* GOAL OF THE EXERCISE
Return every line of the data below word for word, including the punctuation.

::::::::

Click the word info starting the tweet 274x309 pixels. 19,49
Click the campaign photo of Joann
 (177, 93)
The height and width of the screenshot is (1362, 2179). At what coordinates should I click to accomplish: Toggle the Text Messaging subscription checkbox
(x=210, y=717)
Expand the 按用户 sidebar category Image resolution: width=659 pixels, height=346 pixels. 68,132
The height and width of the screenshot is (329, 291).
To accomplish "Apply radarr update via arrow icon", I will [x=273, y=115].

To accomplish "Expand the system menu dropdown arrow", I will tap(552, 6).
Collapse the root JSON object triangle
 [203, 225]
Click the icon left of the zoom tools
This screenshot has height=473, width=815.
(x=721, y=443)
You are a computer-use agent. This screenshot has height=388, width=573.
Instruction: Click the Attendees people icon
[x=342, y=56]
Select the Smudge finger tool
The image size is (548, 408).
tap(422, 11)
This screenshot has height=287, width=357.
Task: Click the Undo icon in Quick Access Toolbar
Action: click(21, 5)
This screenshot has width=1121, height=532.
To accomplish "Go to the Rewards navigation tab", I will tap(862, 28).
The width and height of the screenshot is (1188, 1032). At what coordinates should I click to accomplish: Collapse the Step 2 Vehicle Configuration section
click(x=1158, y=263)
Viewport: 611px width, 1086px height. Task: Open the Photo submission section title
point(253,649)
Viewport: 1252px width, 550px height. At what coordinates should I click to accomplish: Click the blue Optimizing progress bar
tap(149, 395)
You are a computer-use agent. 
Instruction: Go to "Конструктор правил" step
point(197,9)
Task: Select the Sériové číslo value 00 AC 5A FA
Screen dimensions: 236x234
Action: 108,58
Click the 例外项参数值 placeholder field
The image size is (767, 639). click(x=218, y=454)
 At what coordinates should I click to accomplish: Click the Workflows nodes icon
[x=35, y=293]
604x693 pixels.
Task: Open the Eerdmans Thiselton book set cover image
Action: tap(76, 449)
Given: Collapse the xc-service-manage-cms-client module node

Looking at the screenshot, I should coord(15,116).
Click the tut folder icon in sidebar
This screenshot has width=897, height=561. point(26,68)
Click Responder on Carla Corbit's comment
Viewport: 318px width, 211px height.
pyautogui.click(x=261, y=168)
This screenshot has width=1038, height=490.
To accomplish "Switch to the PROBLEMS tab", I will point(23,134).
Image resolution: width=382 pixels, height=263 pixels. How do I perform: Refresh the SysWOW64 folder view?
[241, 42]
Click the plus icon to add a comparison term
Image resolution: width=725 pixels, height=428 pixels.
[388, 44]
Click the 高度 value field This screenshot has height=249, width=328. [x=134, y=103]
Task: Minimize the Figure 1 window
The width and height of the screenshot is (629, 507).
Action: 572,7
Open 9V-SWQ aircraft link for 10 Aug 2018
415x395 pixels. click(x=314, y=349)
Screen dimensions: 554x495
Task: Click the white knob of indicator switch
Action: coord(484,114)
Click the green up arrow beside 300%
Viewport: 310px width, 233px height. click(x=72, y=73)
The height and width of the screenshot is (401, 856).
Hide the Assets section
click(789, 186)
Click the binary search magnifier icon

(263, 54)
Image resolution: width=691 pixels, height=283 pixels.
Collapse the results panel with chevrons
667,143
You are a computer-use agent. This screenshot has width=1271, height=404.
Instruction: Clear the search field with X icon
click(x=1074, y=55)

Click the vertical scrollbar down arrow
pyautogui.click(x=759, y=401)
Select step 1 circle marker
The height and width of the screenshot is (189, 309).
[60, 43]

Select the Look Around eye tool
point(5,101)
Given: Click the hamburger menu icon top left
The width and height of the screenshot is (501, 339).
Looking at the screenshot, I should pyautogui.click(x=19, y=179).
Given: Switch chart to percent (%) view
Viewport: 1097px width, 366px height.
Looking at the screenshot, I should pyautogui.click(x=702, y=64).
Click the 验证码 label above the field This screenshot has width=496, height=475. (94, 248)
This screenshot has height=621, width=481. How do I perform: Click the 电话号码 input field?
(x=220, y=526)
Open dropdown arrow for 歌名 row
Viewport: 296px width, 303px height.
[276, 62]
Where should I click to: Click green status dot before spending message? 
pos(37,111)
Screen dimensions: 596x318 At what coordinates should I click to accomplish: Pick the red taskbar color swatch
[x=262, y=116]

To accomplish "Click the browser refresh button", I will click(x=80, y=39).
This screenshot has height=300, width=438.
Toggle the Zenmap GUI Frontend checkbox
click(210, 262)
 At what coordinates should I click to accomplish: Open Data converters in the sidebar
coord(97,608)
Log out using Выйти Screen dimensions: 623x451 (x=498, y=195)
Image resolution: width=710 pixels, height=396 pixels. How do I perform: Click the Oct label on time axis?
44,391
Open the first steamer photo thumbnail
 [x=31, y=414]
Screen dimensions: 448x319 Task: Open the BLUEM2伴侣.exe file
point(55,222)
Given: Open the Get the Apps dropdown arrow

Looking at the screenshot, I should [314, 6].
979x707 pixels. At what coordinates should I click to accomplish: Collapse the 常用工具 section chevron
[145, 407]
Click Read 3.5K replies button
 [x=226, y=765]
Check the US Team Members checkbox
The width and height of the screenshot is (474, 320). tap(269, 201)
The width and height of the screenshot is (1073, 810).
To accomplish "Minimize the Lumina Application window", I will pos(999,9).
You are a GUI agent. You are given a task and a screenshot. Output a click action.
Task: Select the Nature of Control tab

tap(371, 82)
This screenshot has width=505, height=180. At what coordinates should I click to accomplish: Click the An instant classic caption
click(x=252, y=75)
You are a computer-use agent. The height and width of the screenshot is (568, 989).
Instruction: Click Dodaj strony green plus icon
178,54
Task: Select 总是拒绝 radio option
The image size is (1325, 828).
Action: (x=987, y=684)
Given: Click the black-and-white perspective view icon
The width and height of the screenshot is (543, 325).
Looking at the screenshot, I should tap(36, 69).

::::::::

* ANSWER TO THE EXERCISE
Click the word info starting the tweet 274x309 pixels. 19,49
Click the campaign photo of Joann
 (177, 93)
The height and width of the screenshot is (1362, 2179). At what coordinates should I click to accomplish: Toggle the Text Messaging subscription checkbox
(x=210, y=717)
Expand the 按用户 sidebar category Image resolution: width=659 pixels, height=346 pixels. 68,132
The height and width of the screenshot is (329, 291).
To accomplish "Apply radarr update via arrow icon", I will [x=273, y=115].

To accomplish "Expand the system menu dropdown arrow", I will tap(552, 6).
Collapse the root JSON object triangle
 [203, 225]
Click the icon left of the zoom tools
This screenshot has height=473, width=815.
(x=721, y=443)
You are a computer-use agent. This screenshot has height=388, width=573.
Instruction: Click the Attendees people icon
[x=342, y=56]
Select the Smudge finger tool
The image size is (548, 408).
tap(422, 11)
This screenshot has height=287, width=357.
Task: Click the Undo icon in Quick Access Toolbar
Action: click(21, 5)
This screenshot has width=1121, height=532.
To accomplish "Go to the Rewards navigation tab", I will tap(862, 28).
The width and height of the screenshot is (1188, 1032). At what coordinates should I click to accomplish: Collapse the Step 2 Vehicle Configuration section
click(x=1158, y=263)
Viewport: 611px width, 1086px height. Task: Open the Photo submission section title
point(253,649)
Viewport: 1252px width, 550px height. At what coordinates should I click to accomplish: Click the blue Optimizing progress bar
tap(149, 395)
You are a computer-use agent. 
Instruction: Go to "Конструктор правил" step
point(197,9)
Task: Select the Sériové číslo value 00 AC 5A FA
Screen dimensions: 236x234
Action: 108,58
Click the 例外项参数值 placeholder field
The image size is (767, 639). click(x=218, y=454)
 At what coordinates should I click to accomplish: Click the Workflows nodes icon
[x=35, y=293]
604x693 pixels.
Task: Open the Eerdmans Thiselton book set cover image
Action: tap(76, 449)
Given: Collapse the xc-service-manage-cms-client module node

Looking at the screenshot, I should coord(15,116).
Click the tut folder icon in sidebar
This screenshot has width=897, height=561. point(26,68)
Click Responder on Carla Corbit's comment
Viewport: 318px width, 211px height.
pyautogui.click(x=261, y=168)
This screenshot has width=1038, height=490.
To accomplish "Switch to the PROBLEMS tab", I will point(23,134).
Image resolution: width=382 pixels, height=263 pixels. How do I perform: Refresh the SysWOW64 folder view?
[241, 42]
Click the plus icon to add a comparison term
Image resolution: width=725 pixels, height=428 pixels.
[388, 44]
Click the 高度 value field This screenshot has height=249, width=328. [x=134, y=103]
Task: Minimize the Figure 1 window
The width and height of the screenshot is (629, 507).
Action: 572,7
Open 9V-SWQ aircraft link for 10 Aug 2018
415x395 pixels. click(x=314, y=349)
Screen dimensions: 554x495
Task: Click the white knob of indicator switch
Action: coord(484,114)
Click the green up arrow beside 300%
Viewport: 310px width, 233px height. click(x=72, y=73)
The height and width of the screenshot is (401, 856).
Hide the Assets section
click(789, 186)
Click the binary search magnifier icon

(263, 54)
Image resolution: width=691 pixels, height=283 pixels.
Collapse the results panel with chevrons
667,143
You are a computer-use agent. This screenshot has width=1271, height=404.
Instruction: Clear the search field with X icon
click(x=1074, y=55)

Click the vertical scrollbar down arrow
pyautogui.click(x=759, y=401)
Select step 1 circle marker
The height and width of the screenshot is (189, 309).
[60, 43]

Select the Look Around eye tool
point(5,101)
Given: Click the hamburger menu icon top left
The width and height of the screenshot is (501, 339).
Looking at the screenshot, I should pyautogui.click(x=19, y=179).
Given: Switch chart to percent (%) view
Viewport: 1097px width, 366px height.
Looking at the screenshot, I should pyautogui.click(x=702, y=64).
Click the 验证码 label above the field This screenshot has width=496, height=475. (94, 248)
This screenshot has height=621, width=481. How do I perform: Click the 电话号码 input field?
(x=220, y=526)
Open dropdown arrow for 歌名 row
Viewport: 296px width, 303px height.
[276, 62]
Where should I click to: Click green status dot before spending message? 
pos(37,111)
Screen dimensions: 596x318 At what coordinates should I click to accomplish: Pick the red taskbar color swatch
[x=262, y=116]

To accomplish "Click the browser refresh button", I will click(x=80, y=39).
This screenshot has height=300, width=438.
Toggle the Zenmap GUI Frontend checkbox
click(210, 262)
 At what coordinates should I click to accomplish: Open Data converters in the sidebar
coord(97,608)
Log out using Выйти Screen dimensions: 623x451 (x=498, y=195)
Image resolution: width=710 pixels, height=396 pixels. How do I perform: Click the Oct label on time axis?
44,391
Open the first steamer photo thumbnail
 [x=31, y=414]
Screen dimensions: 448x319 Task: Open the BLUEM2伴侣.exe file
point(55,222)
Given: Open the Get the Apps dropdown arrow

Looking at the screenshot, I should [314, 6].
979x707 pixels. At what coordinates should I click to accomplish: Collapse the 常用工具 section chevron
[145, 407]
Click Read 3.5K replies button
 [x=226, y=765]
Check the US Team Members checkbox
The width and height of the screenshot is (474, 320). tap(269, 201)
The width and height of the screenshot is (1073, 810).
To accomplish "Minimize the Lumina Application window", I will pos(999,9).
You are a GUI agent. You are given a task and a screenshot. Output a click action.
Task: Select the Nature of Control tab

tap(371, 82)
This screenshot has width=505, height=180. At what coordinates should I click to accomplish: Click the An instant classic caption
click(x=252, y=75)
You are a computer-use agent. The height and width of the screenshot is (568, 989).
Instruction: Click Dodaj strony green plus icon
178,54
Task: Select 总是拒绝 radio option
The image size is (1325, 828).
Action: (x=987, y=684)
Given: Click the black-and-white perspective view icon
The width and height of the screenshot is (543, 325).
Looking at the screenshot, I should tap(36, 69).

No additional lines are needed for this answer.